_EXERCISE AIM_
Copy out everything from "Arm says it will start producing its own chips, aiming" down to "architect selling blueprints)." in the article on Arm making its own chips, word for word.

-- BEGIN TEXT SHOWN --

Arm confirms it will make its own chips for the first time

Arm says it will start producing its own chips, aiming for $15B a year in revenue within five years, while keeping its licensing business.

About 2 hours ago•Infrastructure

In short: Arm says it will start producing its own chips, a major shift from only licensing its chip designs to other companies.

What happened

Arm CEO Rene Haas confirmed that Arm plans to make and sell its own chips for the first time. Arm is best known for designing the “brains” used in many devices, then licensing those designs to other companies, which manufacture and sell the finished chips (like an architect selling blueprints).

In interviews reported from Davos in January 2026 and later coverage, Haas said the move is meant to improve supply chain resiliency and to fill gaps that Arm’s partners want addressed. On March 24, 2026, Reuters reported Haas estimated the new chip line could reach about $15 billion in annual revenue within five years. After the estimate became public, Arm’s share price jumped.

Haas also addressed concerns that Arm could upset its current customers and partners, such as Nvidia, by becoming a chip seller itself. He said Arm is not trying to disrupt its core licensing model, and that the new chips are aimed at specific needs where partners want “more optionality” in software. In simple terms, he is saying customers want more choices in how they build and run software on top of Arm-based systems.

Why it matters

Many everyday products, from phones to cloud services, rely on chips built from Arm designs. If Arm starts selling its own chips, it could change how the chip supply chain works and who makes money from it, even if Arm says it will avoid direct competition with its partners. For the public, the biggest impacts to watch are whether this leads to more reliable chip supply and whether it affects the cost and availability of devices and online services over time.

-- END TEXT SHOWN --
-- BEGIN DATA ENTRIES --

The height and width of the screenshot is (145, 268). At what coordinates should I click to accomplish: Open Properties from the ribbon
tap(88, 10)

-- END DATA ENTRIES --
-- BEGIN DATA ENTRIES --

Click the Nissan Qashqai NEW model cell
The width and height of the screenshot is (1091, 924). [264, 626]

-- END DATA ENTRIES --

_RIGHT ANSWER_
Arm says it will start producing its own chips, aiming for $15B a year in revenue within five years, while keeping its licensing business.

About 2 hours ago•Infrastructure

In short: Arm says it will start producing its own chips, a major shift from only licensing its chip designs to other companies.

What happened

Arm CEO Rene Haas confirmed that Arm plans to make and sell its own chips for the first time. Arm is best known for designing the “brains” used in many devices, then licensing those designs to other companies, which manufacture and sell the finished chips (like an architect selling blueprints).